EXPLORE THE MATERIAL –
**1)** List every vessel mentioned in the passage below about the 2019 Reed Bank incident, giving each one's name (if any) and its nationality.
**2)** According to the Reed Bank incident passage below, how many crewmen sailed on F/B Gem-Ver, and who led them?
(Beginning of SUPPLIED PASSAGE)
The 2019 Reed Bank incident occurred when F/B Gem-Ver, a Philippine fishing boat anchored in Reed Bank in the South China Sea, sank after it was rammed by a Chinese vessel, Yuemaobinyu 42212, during the early morning hours of 9 June 2019. The stricken vessel's crew was later rescued by a Vietnamese fishing vessel.

An independent investigation by Philippine authorities later determined that the Chinese vessel involved in the incident failed to undertake measures to avoid colliding with the F/B Gem-Ver and abandoned the stricken boat's crew in violation of maritime laws.

==Background==

F/B Gem-Ver sailed from San Jose, Occidental Mindoro, on 29 May 2019, with 22 crewmen led by captain Junel Insigne.

The vessel was rammed and sunk on 9 June 2019 by another ship described as Chinese by the crew while anchored near Reed Bank in the South China Sea. The whole sea is claimed by China as its territory, while a 2016 arbitration ruling determined the area to be within the Philippines' exclusive economic zone.
(End of SUPPLIED PASSAGE)
(Beginning of AVAILABLE DATA)
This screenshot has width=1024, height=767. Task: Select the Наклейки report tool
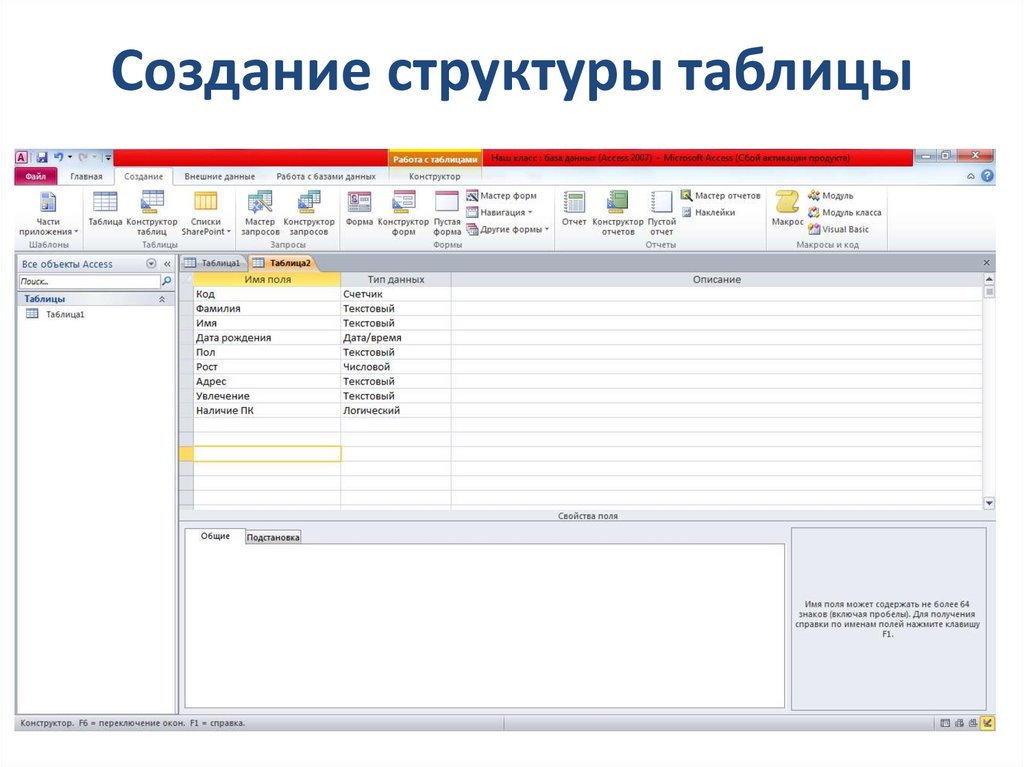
(End of AVAILABLE DATA)
RESPONSES TO THE TASKS –
**1)**
- F/B Gem-Ver: Philippine fishing boat
- Yuemaobinyu 42212: Chinese vessel
- An unnamed Vietnamese fishing vessel

**2)** 22 crewmen, led by captain Junel Insigne.